[[ Dataset records open ]]

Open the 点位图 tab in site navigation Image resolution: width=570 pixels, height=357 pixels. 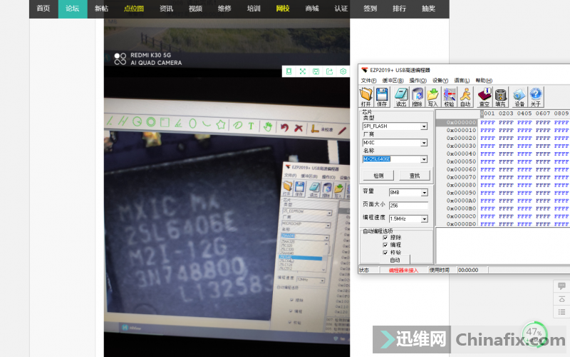133,9
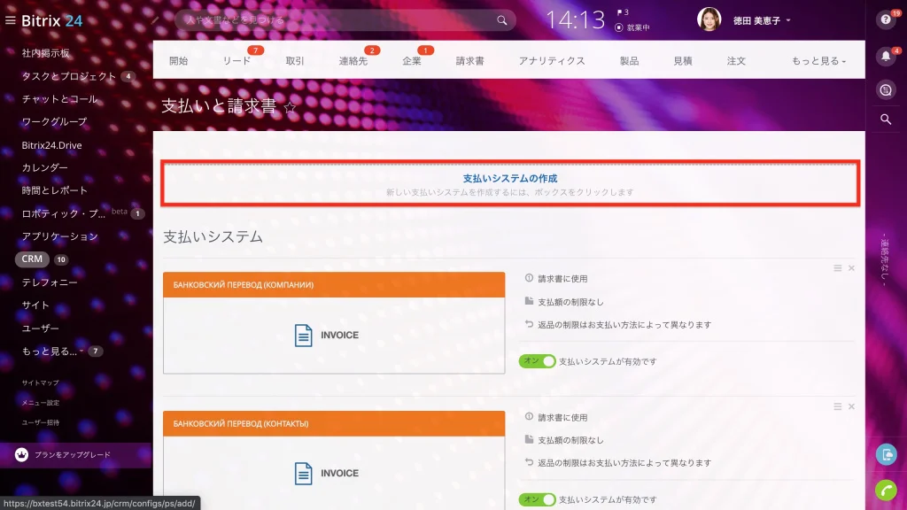907x510 pixels.
Task: Open the hamburger menu beside Bitrix 24 logo
Action: (11, 20)
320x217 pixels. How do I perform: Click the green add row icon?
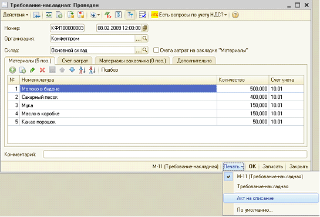tap(12, 70)
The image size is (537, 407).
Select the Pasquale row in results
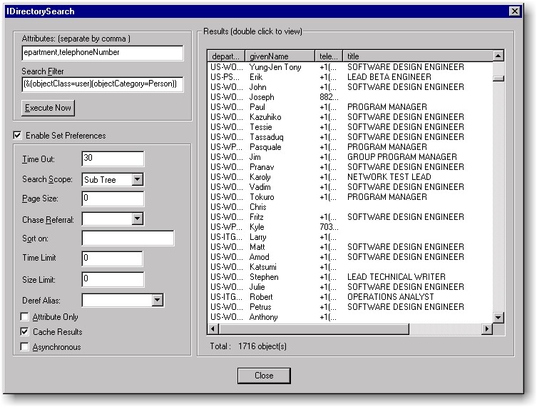tap(265, 147)
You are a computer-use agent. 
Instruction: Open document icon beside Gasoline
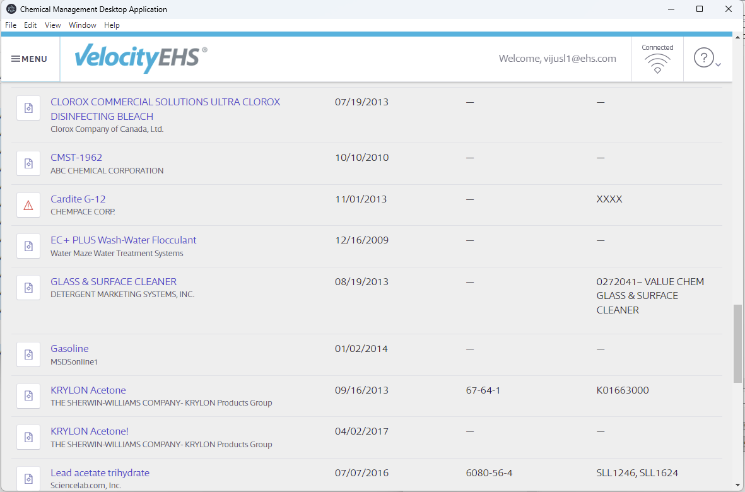(28, 354)
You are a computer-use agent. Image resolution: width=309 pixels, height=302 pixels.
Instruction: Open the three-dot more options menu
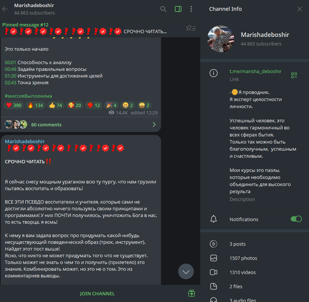(x=191, y=9)
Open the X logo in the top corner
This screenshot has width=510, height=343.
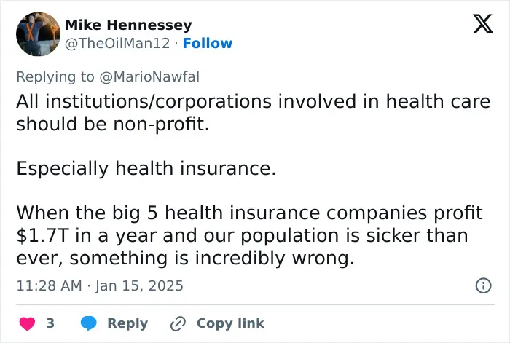[483, 24]
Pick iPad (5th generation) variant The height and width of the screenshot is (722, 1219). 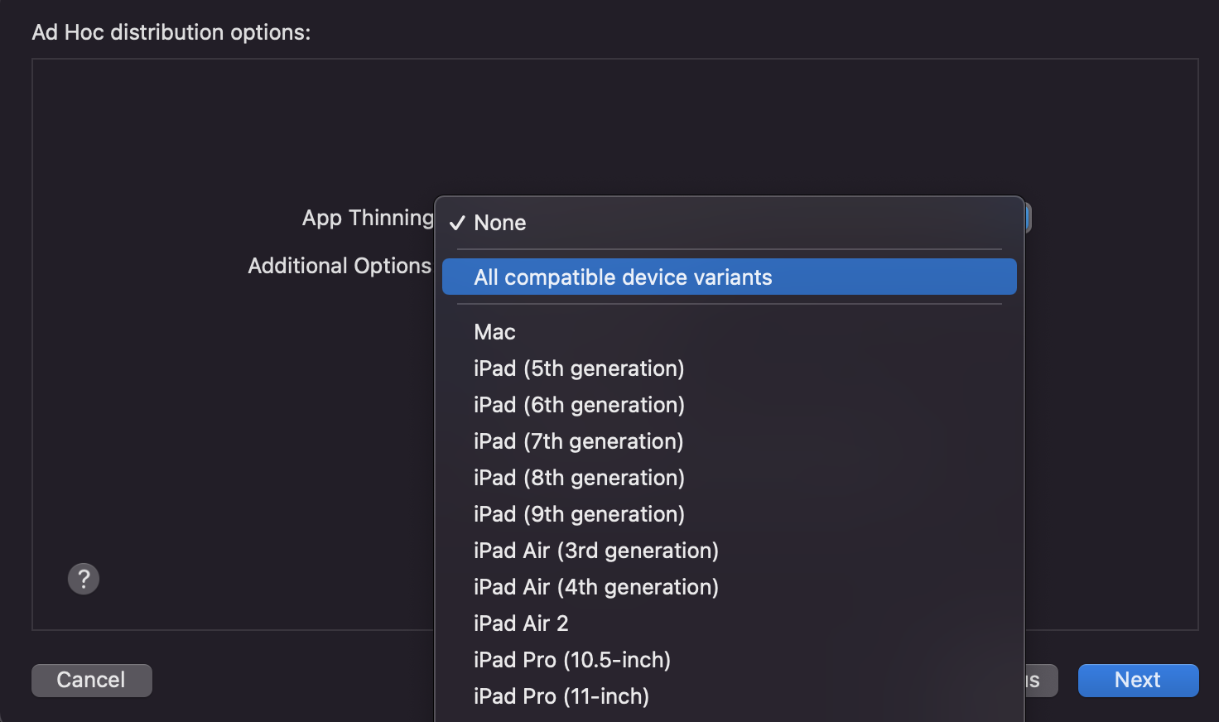coord(579,368)
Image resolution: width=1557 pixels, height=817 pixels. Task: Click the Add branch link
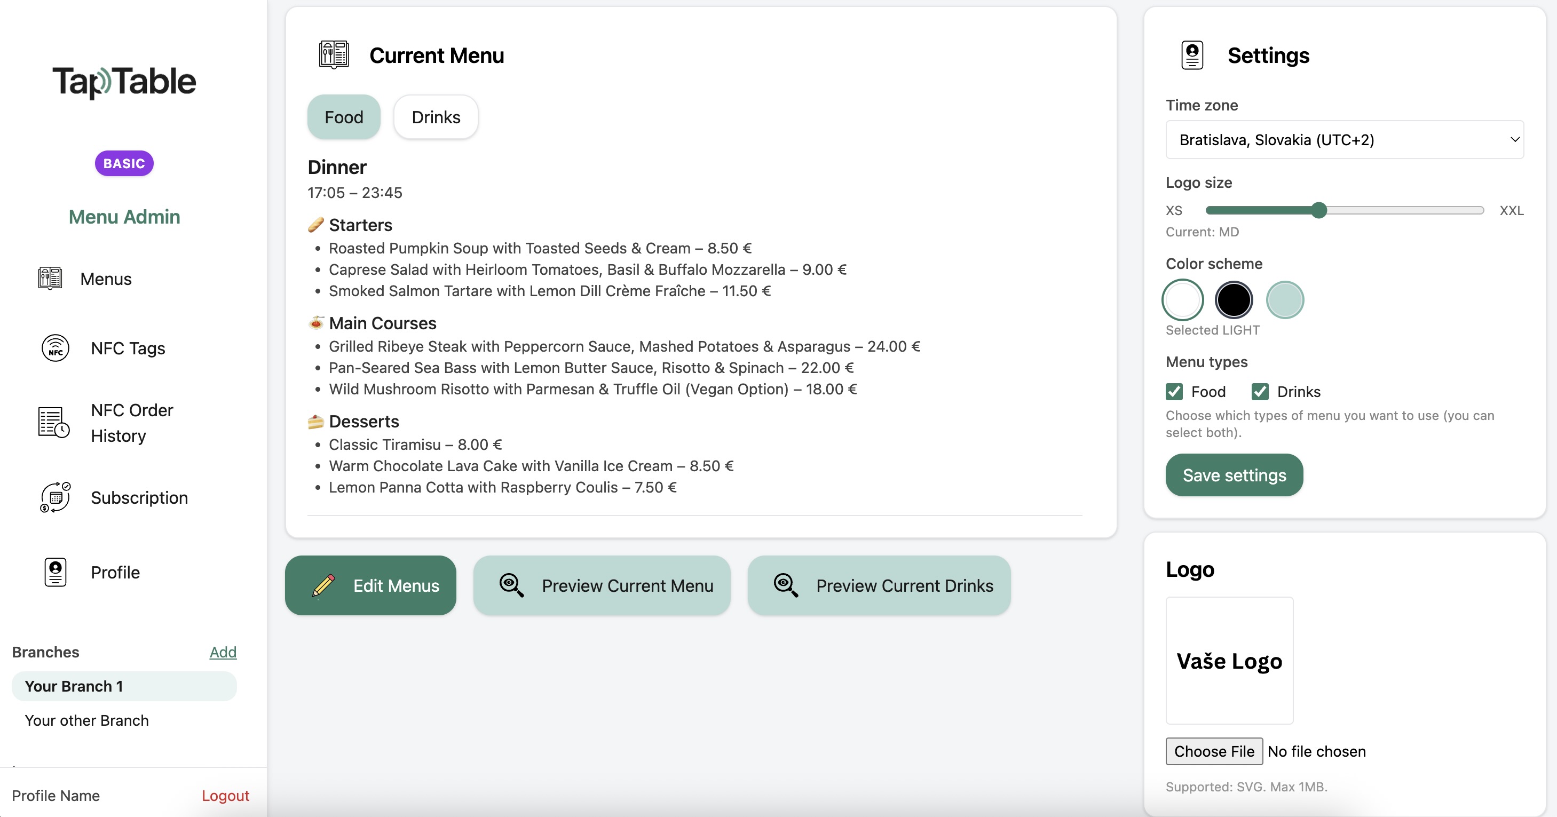(223, 652)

[[ Dataset records closed ]]

What this task involves: Where a line above holds the word "agent", copy it.

Answer to the problem:
You are a computer-use agent. 
You are a computer-use agent. Image resolution: width=309 pixels, height=302 pixels.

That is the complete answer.